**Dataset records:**
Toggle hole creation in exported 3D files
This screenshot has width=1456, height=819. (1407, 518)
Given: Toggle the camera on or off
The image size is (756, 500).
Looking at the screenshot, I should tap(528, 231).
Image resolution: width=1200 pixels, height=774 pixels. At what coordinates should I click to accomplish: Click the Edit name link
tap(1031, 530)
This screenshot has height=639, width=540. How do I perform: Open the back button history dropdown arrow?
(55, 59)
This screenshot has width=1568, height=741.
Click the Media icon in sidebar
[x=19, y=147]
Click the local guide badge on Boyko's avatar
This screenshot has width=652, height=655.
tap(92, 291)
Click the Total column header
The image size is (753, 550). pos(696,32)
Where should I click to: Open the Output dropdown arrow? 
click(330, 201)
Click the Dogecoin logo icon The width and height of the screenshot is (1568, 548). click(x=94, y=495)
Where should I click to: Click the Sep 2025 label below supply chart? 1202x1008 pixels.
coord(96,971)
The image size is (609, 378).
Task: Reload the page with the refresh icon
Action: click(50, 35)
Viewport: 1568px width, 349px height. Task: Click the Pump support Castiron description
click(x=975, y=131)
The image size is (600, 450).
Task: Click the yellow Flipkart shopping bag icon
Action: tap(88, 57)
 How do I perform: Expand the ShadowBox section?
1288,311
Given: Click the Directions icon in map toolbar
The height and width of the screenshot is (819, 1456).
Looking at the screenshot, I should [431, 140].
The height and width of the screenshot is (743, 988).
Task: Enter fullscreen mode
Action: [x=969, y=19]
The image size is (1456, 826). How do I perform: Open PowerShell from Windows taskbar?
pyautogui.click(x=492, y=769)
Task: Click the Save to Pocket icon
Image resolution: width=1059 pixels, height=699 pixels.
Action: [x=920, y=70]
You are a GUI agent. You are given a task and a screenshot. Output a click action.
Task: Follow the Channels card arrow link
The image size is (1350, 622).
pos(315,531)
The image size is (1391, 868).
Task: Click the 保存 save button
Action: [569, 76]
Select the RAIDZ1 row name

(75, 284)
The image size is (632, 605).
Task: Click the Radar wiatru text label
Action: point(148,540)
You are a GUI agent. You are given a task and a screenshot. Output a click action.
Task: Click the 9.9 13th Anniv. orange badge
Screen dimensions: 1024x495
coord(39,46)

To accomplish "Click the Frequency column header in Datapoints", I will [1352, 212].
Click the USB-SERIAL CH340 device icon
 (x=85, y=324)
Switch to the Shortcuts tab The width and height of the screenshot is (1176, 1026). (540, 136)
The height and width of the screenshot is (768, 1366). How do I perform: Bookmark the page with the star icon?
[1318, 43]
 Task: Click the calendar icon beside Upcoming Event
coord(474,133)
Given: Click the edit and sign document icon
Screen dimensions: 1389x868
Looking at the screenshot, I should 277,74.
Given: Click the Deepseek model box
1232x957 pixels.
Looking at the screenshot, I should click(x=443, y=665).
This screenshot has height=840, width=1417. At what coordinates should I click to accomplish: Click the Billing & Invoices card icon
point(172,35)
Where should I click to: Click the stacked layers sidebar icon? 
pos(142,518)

**Work to do:** Reproduce every line of the records above verbatim.

**Full answer:**
Toggle hole creation in exported 3D files
This screenshot has width=1456, height=819. (1407, 518)
Given: Toggle the camera on or off
The image size is (756, 500).
Looking at the screenshot, I should tap(528, 231).
Image resolution: width=1200 pixels, height=774 pixels. At what coordinates should I click to accomplish: Click the Edit name link
tap(1031, 530)
This screenshot has height=639, width=540. How do I perform: Open the back button history dropdown arrow?
(55, 59)
This screenshot has width=1568, height=741.
Click the Media icon in sidebar
[x=19, y=147]
Click the local guide badge on Boyko's avatar
This screenshot has width=652, height=655.
tap(92, 291)
Click the Total column header
The image size is (753, 550). pos(696,32)
Where should I click to: Open the Output dropdown arrow? 
click(330, 201)
Click the Dogecoin logo icon The width and height of the screenshot is (1568, 548). click(x=94, y=495)
Where should I click to: Click the Sep 2025 label below supply chart? 1202x1008 pixels.
coord(96,971)
The image size is (609, 378).
Task: Reload the page with the refresh icon
Action: click(50, 35)
Viewport: 1568px width, 349px height. Task: Click the Pump support Castiron description
click(x=975, y=131)
The image size is (600, 450).
Task: Click the yellow Flipkart shopping bag icon
Action: tap(88, 57)
 How do I perform: Expand the ShadowBox section?
1288,311
Given: Click the Directions icon in map toolbar
The height and width of the screenshot is (819, 1456).
Looking at the screenshot, I should [431, 140].
The height and width of the screenshot is (743, 988).
Task: Enter fullscreen mode
Action: [x=969, y=19]
The image size is (1456, 826). How do I perform: Open PowerShell from Windows taskbar?
pyautogui.click(x=492, y=769)
Task: Click the Save to Pocket icon
Image resolution: width=1059 pixels, height=699 pixels.
Action: [x=920, y=70]
You are a GUI agent. You are given a task and a screenshot. Output a click action.
Task: Follow the Channels card arrow link
The image size is (1350, 622).
pos(315,531)
The image size is (1391, 868).
Task: Click the 保存 save button
Action: [569, 76]
Select the RAIDZ1 row name

(75, 284)
The image size is (632, 605).
Task: Click the Radar wiatru text label
Action: point(148,540)
You are a GUI agent. You are given a task and a screenshot. Output a click action.
Task: Click the 9.9 13th Anniv. orange badge
Screen dimensions: 1024x495
coord(39,46)

To accomplish "Click the Frequency column header in Datapoints", I will [1352, 212].
Click the USB-SERIAL CH340 device icon
 (x=85, y=324)
Switch to the Shortcuts tab The width and height of the screenshot is (1176, 1026). (540, 136)
The height and width of the screenshot is (768, 1366). How do I perform: Bookmark the page with the star icon?
[1318, 43]
 Task: Click the calendar icon beside Upcoming Event
coord(474,133)
Given: Click the edit and sign document icon
Screen dimensions: 1389x868
Looking at the screenshot, I should 277,74.
Given: Click the Deepseek model box
1232x957 pixels.
Looking at the screenshot, I should click(x=443, y=665).
This screenshot has height=840, width=1417. At what coordinates should I click to accomplish: Click the Billing & Invoices card icon
point(172,35)
Where should I click to: Click the stacked layers sidebar icon? 
pos(142,518)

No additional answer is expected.